На Кураевом, у Гаркуши… Так она и догадывалась. Понабирал в Каховке полтавских красавиц, а прибрать их к рукам не умеет! Говорила же — все лето романы будут крутить в таборах… Надо будет сказать, чтобы хоть штраф наложил за оленьи рога…
Приближалась Аскания. Была уже не
До самого имения, до знакомых зеленых скал и ущелий преследовал Софью налитый счастьем девичий глаз, который беззаботно смеялся из ковылей… Невольно еще раз посмотрела в ту сторону…
Над заповедной степью было уже только небо, по-южному светлое, да струилось из края в край над ковылями неутомимое, хрустально чистое миражное море…
В среду с утра начали съезжаться к Софье гости. То с одного конца, то с другого мчались по степи в Асканию экипажи, оставляя за собой длинные шлейфы пыли. Панский двор был заранее очищен гайдуками-чеченцами от постороннего люда, и теперь только швейцары и лакея свободно расхаживали там, чувствуя себя сегодня тоже именинниками. Наперегонки бросались открывать дверцы карет, из которых выпархивали легкие воздушные дамы, похожие на бабочек-перламутровок, каких в эту пору так много в целинной асканийской степи. Все, кроме сивашской помещицы пани Луизы, прибывали без мужей, зная, что в последнее время Софья любит только женское общество.
В доме Мурашко все были на ногах. Лидия Александровна с внимательностью полководца следила за происходящим.
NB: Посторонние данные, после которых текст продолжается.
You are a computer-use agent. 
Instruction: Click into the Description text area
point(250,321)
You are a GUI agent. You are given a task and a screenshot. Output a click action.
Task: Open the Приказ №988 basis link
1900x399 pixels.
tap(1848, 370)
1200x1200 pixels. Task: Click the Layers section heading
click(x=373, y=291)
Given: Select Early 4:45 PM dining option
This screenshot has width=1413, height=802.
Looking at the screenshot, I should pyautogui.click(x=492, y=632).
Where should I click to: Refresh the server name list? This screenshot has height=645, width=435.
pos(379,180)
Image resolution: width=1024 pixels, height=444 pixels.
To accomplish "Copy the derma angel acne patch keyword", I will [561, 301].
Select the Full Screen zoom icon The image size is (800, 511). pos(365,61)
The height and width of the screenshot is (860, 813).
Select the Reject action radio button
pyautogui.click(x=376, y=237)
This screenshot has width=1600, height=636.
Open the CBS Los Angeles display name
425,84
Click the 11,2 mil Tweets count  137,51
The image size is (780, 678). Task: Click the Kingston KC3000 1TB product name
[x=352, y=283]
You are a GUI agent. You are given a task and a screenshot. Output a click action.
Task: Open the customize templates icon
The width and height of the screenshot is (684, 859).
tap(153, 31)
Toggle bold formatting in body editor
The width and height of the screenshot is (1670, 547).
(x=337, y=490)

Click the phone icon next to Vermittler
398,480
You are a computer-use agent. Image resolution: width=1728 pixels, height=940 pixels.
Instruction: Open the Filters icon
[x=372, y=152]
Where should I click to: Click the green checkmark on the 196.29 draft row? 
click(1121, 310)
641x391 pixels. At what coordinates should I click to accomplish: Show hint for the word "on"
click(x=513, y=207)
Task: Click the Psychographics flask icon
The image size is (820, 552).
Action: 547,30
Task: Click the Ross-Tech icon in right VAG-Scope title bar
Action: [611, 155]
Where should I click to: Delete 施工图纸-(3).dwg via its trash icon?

Светлана, словно Меркурий, то и дело подлетала к ней со свежими донесениями:
— Карета из Британов!
— Фаэтон из Преображенки!
— Автомобиль из Крыма!..
Иван Тимофеевич, обегав с рассвета сад и дав необходимые указания своим помощникам, сейчас, забравшись в кабинет, томился там, как зверь в клетке, время от времени поглядывая в окно, и глушил стакан за стаканом воду.
До начала банкета, как всегда, Софья Карловна показывала гостям красоты своей столицы. Свой показ она всегда начинала с английской конюшни, которой очень гордилась. Крутобедрые жокеи с самого утра, выведя из конюшен породистых жеребцов, нещадно гоняли их на корде на утеху прибывающим гостям.
— Это Ганнибал, — объясняла хозяйка приезжим приятельницам, — это Мавр, а это Ковбой… Жокей, не дергайте, пожалуйста, моего Ковбоя, ему же больно!..
— Ах, какие красавцы! — ахали приезжие ценительницы. — Какие гиганты!.. Да тут у вас, Софи, в одних жеребцах целое состояние!
— И прошу обратить внимание, — улыбалась Софья Карловна, — все это чистокровные англичане…
После осмотра жеребцов гости пошли в зоологический сад. Отстраняя рабочих и смотрителей, Софья Карловна и здесь сама давала объяснения, хотя получалось у нее это с грехом пополам. Страусы у нее неслись черт знает когда, а муфлоны любили совсем не тот корм, какой они в самом деле любили.
Некоторые из дам пожелали испробовать антилопьего молока и даже просили страусовых перьев для своих шляпок.